Sporadic walk-outs over the past 11 days have damaged productivity at many terminals in the US after unions, exasperated at 13-month long pay negotiations, decided to take action, a situation which has now worsened following news north of the border where members of the International Longshore and Warehouse Union Canada have voted overwhelmingly to proceed with a 72-hour strike at the ports of Vancouver and Prince Rupert, industrial action which is likely to take place before the end of this month. Growing congestions south of the border, especially at the drought-hit Panama Canal, is also bringing concern to supply chain executives (see map below).
Following repeated calls to intervene from multiple American business organizations, the White House sent Julie Su, the administration’s acting labour secretary to California yesterday to hold talks with union members and the Pacific Maritime Association, the employers group. Su worked previously as secretary of the California Labor and Workforce Development Agency.
“The Biden administration needs a magic wand to untangle this situation in a New York minute. Batten down the hatches, for a long troublesome road ahead – unless the political sledgehammer gets deployed,” Peter Sand, chief analyst at Oslo-based freight rate platform Xeneta, commented via LinkedIn.

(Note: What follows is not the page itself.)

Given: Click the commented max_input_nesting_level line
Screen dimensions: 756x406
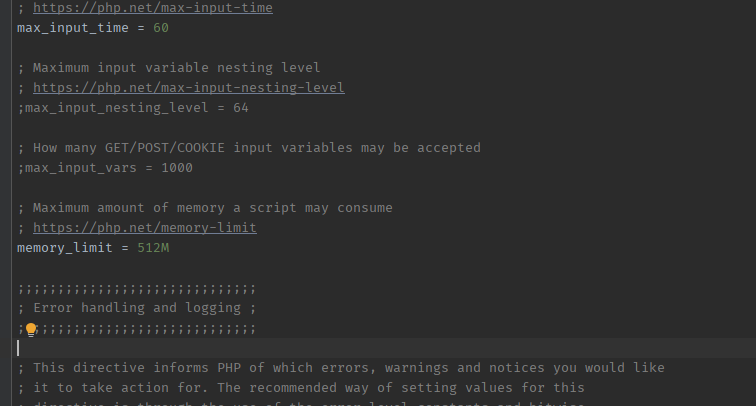Looking at the screenshot, I should click(x=133, y=108).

Biden can invoke the Taft-Hartley Act to force a resumption of normal port operations. The last president to do that was George W. Bush, who invoked that federal law in 2002 after port employers locked out union longshore workers.
The latest data from Danish box watchers eeSea shows comparatively minimal disruption.
“So far we have not seen any major deviations away from US ports – only one omission of Oakland. We see delays throughout the WC, but not more than what has become the norm over the past three years. And finally, congestion seems manageable still: Seattle and Tacoma are the only ports registering above 50% on our congestion meter,” an update from eeSea noted.